I popped along to Tunstead’s St Mary’s Church to offer a helping hand. It was part of the preparations for a busy month at the church.

Keeping the church spruce falls into two principle activities; work on the inside and work on the grounds. Whilst the fabric of the church has to remain untouched, as the building is hundreds of years old and is left to the experts, there is still plenty to do.

Jobs inside the church get done on the morning of the day before a service to make it presentable for the small but faithful congregation. There is cleaning, sweeping and dusting to do. The cathedral-like size of the church means that the more hands there are to share the work, the better.

Outside there is the regular activity of grass cutting, and tree trimming. This too, is left to experts with the skill and means to do it. However, today we were there to clear away the moss and ivy from the concrete plinth that surrounds the church.

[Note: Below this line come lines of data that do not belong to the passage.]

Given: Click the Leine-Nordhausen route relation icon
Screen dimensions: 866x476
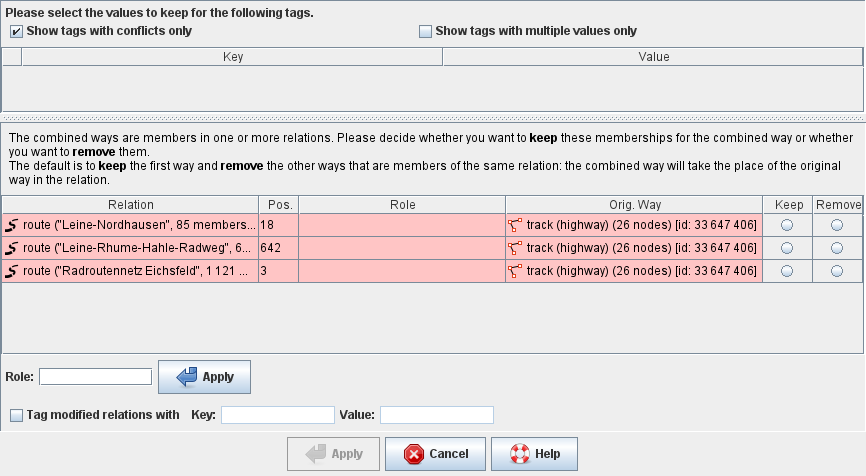Looking at the screenshot, I should tap(12, 224).
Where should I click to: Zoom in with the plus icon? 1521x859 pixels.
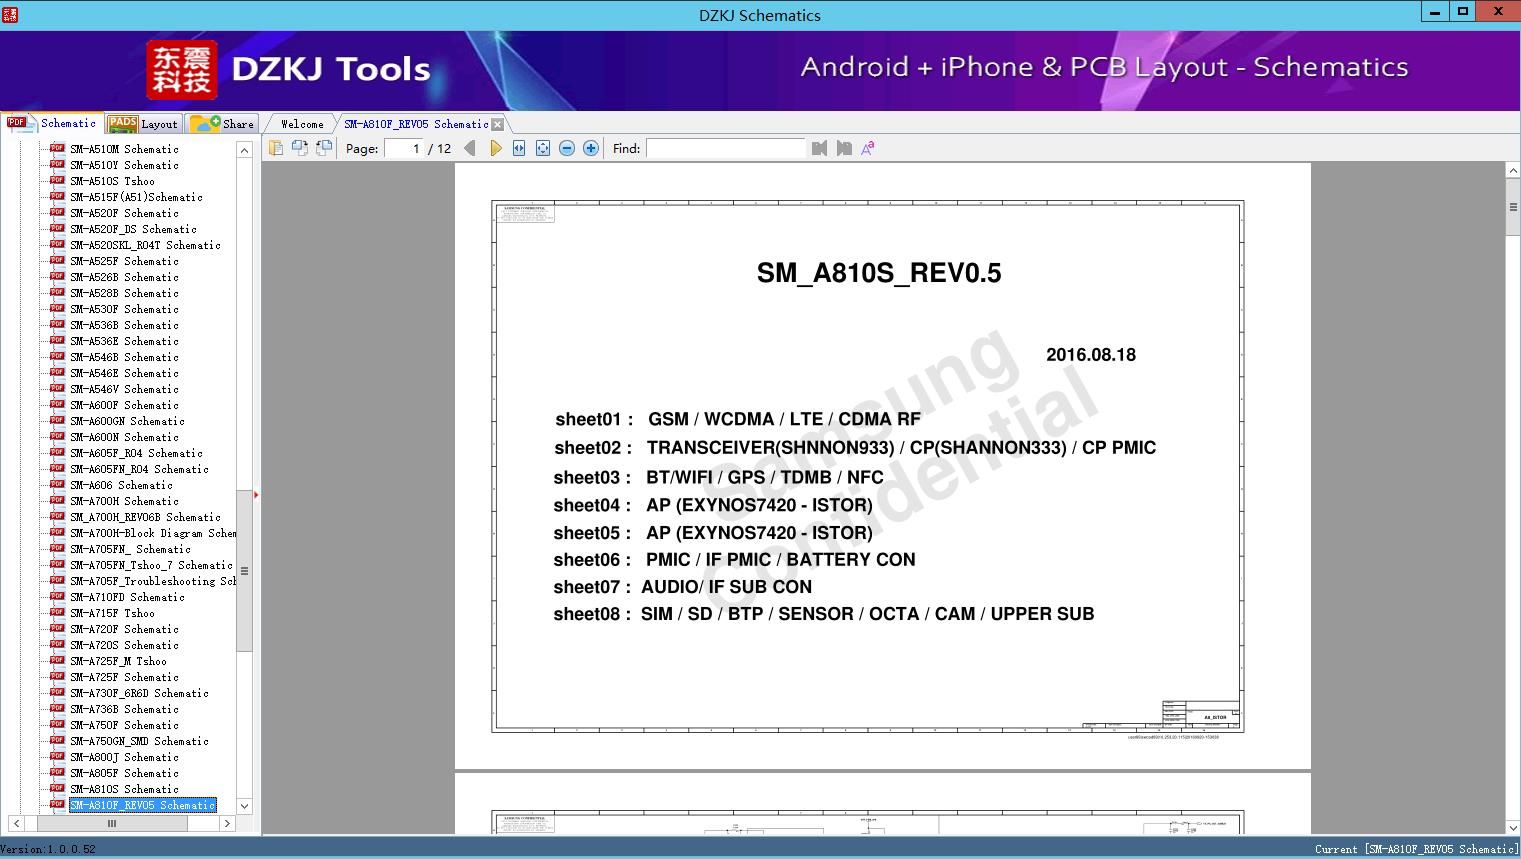tap(591, 148)
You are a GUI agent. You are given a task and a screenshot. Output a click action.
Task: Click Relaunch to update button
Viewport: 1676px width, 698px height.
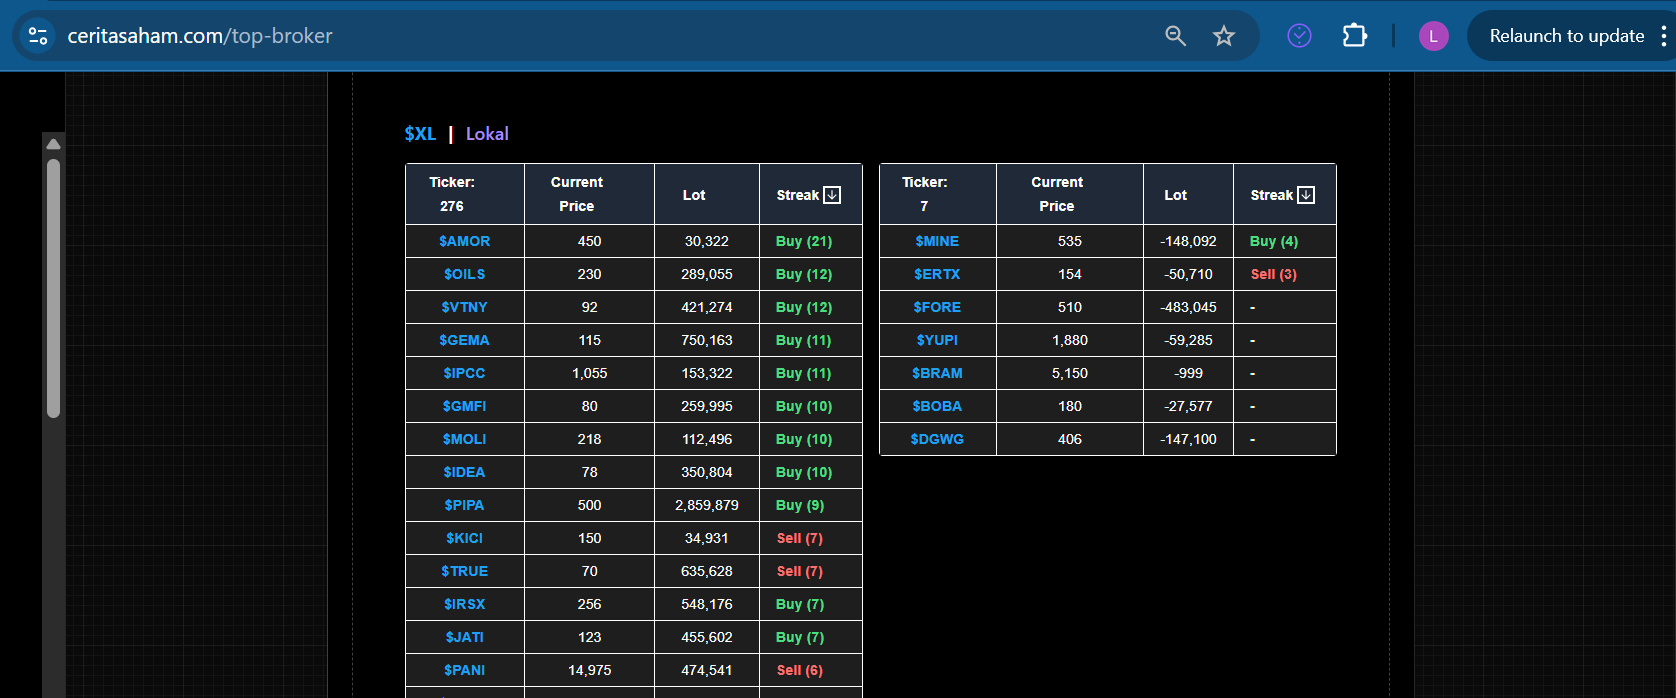pos(1566,36)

This keeps the area presentable, as well as preventing the growth from getting a foot-hold on the precious stone-work. Some of this clearing work had already been done on a previous occasion, so we concentrated on the north side of the church. Moss tends to collect on the flat concrete as this area remains damp because it is often in shadow. Again the stone-work of the building is left alone so to prevent unnecessary damage. The team set-to and whilst it was quite hard work, the moss, weeds and ivy were soon eradicated.

We also checked and cleared blocked gullies and downpipes which if left unchecked would allow water from the roof to spill onto the area around the base of the church, so exacerbating the problem of damp in which the moss would thrive.

Once we had done a circuit of the church foundations for a final check, we felt that the morning’s work was well done, and stopped for a coffee and a chat before departing. We had a team of over half a dozen, and work shared meant less time was needed to get things done.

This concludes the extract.